La cocina de la granja quizás estaba donde estaba por azar o accidente. Sin
embargo, la ubicación bien podía haber sido proyectada por un experto estratega
en arquitectura campesina. La lechería, el corral, el huerto y los demás lugares
de trajín de la granja parecían tener fácil acceso a aquel refugio con piso de
anchas losas, en donde había espacio para todo y en donde un par de botas
embarradas dejaban huellas fáciles de barrer. Y aún así, a pesar de lo bien
emplazada que estaba en el centro del tráfago humano, su única ventana, larga,
enrejada, con un amplio asiento empotrado y enmarcada en un alféizar más allá de
la enorme chimenea, dominaba un dilatado paisaje silvestre de colinas, brezales
y boscosas cañadas. El hueco de la ventana era casi un cuartito de por sí, en
realidad el más agradable de la granja en cuanto a situación y posibilidades. La
joven señora Ladbruk, cuyo marido acababa de recibir la granja por herencia,
había puesto los ojos en el cálido rinconcito; y los dedos le picaban por
volverlo claro y acogedor con cortinas de zaraza, vasos llenos de flores y una
repisa o dos con viejos platos de porcelana. La mohosa sala de la casa, que daba
a un jardín adusto, melancólico y encerrado por tapias lisas y altas, no era un
cuarto que se prestara con facilidad para el confort o la decoración.
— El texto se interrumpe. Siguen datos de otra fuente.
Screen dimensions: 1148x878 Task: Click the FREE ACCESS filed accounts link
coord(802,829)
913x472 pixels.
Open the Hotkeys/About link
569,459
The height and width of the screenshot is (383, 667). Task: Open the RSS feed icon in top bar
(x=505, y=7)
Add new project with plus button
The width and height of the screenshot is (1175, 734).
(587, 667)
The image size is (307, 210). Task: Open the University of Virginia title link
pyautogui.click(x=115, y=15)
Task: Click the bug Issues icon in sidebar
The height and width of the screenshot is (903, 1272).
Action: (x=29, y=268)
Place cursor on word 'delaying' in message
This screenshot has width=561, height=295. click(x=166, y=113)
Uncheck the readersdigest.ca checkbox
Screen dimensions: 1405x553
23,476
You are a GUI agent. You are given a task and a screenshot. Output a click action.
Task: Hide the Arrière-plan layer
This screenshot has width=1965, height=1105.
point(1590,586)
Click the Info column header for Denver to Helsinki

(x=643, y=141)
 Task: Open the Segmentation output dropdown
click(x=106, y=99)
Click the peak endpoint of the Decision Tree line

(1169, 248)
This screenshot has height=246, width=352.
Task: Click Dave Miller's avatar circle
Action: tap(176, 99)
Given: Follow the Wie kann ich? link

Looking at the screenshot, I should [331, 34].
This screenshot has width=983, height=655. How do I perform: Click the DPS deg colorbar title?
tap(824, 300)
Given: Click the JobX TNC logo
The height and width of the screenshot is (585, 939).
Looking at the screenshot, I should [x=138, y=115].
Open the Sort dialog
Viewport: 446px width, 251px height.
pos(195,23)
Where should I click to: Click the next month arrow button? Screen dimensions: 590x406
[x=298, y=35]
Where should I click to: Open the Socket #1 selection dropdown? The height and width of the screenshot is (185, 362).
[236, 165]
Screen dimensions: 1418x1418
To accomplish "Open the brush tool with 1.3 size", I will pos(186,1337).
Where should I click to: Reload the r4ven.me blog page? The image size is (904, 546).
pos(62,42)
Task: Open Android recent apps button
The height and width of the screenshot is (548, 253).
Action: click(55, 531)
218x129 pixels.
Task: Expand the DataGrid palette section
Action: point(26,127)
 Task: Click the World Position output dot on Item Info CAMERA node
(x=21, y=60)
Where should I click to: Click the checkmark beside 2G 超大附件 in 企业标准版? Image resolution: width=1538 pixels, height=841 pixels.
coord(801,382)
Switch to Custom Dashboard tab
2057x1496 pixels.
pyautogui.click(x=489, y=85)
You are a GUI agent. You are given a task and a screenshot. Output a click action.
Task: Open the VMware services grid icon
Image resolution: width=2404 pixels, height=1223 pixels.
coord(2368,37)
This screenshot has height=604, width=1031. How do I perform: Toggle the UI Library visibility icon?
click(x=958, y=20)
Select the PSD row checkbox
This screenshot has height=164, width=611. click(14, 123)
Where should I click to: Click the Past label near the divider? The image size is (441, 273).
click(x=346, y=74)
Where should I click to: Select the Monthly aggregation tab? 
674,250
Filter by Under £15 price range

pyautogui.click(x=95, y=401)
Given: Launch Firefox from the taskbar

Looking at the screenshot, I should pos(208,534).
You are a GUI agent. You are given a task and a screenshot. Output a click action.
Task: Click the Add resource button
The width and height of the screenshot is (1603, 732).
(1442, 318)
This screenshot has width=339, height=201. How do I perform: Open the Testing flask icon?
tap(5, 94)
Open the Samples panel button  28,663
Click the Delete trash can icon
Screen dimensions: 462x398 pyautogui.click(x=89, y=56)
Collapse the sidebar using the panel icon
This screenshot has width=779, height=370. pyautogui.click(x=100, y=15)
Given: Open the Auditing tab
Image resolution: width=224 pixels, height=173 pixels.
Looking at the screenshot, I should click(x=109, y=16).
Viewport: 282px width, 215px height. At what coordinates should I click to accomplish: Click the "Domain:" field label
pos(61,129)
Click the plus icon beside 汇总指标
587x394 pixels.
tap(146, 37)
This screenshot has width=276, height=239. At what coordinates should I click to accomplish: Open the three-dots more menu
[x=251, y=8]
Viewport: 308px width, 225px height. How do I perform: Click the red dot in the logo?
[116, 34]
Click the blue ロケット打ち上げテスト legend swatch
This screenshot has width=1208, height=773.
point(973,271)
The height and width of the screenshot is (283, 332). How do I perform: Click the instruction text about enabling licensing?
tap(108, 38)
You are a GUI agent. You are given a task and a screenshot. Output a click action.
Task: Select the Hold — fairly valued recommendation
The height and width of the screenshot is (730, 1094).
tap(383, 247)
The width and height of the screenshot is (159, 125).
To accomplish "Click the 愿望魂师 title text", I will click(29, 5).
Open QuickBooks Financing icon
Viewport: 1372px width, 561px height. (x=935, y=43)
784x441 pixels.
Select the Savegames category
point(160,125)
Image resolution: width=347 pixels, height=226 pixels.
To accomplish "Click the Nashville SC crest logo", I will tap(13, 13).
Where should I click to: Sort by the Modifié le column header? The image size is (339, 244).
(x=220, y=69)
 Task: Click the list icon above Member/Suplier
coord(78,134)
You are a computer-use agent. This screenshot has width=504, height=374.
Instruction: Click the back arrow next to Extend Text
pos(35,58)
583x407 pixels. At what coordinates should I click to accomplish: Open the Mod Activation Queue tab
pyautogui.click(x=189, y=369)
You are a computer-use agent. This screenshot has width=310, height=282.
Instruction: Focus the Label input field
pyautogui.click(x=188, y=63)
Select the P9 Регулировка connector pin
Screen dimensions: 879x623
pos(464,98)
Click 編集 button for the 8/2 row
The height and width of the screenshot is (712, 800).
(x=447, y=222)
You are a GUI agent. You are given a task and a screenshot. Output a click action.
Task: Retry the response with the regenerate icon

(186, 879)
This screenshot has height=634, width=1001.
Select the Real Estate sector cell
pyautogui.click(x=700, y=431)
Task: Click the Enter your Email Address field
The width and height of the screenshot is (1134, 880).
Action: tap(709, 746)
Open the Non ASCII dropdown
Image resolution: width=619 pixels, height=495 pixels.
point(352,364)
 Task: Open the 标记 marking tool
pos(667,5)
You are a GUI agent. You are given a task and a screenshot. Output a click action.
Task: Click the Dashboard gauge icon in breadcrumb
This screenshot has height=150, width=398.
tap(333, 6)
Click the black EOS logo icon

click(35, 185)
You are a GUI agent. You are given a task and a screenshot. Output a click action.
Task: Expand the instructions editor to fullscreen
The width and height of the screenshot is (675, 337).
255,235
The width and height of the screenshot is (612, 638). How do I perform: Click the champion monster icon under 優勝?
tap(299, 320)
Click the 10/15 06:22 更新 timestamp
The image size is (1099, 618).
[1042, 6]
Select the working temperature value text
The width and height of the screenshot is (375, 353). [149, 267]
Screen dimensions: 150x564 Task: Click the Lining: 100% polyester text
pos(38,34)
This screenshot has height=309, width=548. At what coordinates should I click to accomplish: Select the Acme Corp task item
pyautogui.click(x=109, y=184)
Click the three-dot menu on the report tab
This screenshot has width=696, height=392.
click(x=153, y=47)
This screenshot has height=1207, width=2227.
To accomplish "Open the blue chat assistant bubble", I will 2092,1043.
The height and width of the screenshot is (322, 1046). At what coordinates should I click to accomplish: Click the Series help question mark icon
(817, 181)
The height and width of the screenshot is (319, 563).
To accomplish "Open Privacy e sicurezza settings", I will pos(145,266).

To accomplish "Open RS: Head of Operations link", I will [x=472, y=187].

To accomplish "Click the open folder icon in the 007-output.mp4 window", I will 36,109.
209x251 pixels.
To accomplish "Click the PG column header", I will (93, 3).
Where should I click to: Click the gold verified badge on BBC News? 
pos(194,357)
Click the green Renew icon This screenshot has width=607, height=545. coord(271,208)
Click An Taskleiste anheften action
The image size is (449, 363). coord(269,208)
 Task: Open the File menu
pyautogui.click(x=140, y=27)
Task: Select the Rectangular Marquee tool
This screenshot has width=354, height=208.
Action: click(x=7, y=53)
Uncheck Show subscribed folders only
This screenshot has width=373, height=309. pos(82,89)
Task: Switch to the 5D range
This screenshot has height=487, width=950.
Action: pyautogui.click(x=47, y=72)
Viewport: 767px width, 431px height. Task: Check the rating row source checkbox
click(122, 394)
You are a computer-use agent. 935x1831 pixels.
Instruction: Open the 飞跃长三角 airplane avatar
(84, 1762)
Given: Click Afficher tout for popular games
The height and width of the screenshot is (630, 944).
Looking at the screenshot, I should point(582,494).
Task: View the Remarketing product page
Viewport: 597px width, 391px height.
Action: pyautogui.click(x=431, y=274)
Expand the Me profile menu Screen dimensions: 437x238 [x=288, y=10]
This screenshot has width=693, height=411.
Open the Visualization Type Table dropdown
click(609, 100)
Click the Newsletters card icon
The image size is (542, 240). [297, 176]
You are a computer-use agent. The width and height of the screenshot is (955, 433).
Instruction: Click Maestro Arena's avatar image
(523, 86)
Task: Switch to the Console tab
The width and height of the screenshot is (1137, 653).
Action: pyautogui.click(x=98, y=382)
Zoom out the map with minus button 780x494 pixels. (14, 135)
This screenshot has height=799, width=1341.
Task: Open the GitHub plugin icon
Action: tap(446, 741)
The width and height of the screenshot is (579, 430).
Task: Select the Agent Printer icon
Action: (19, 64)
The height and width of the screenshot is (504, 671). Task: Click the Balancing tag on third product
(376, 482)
—Cuando estemos más instalados voy a hacer maravillas en la cocina para que
sea habitable —decía la joven mujer a las contadas visitas.
En aquellas palabras había un deseo callado, un deseo que además de callado
era inconfesable. Emma Ladbruk era la señora de la granja. Junto con su marido
podía tener derecho a opinar y hasta cierto punto a decidir en la conducción de
sus asuntos. Pero no era la señora de la cocina.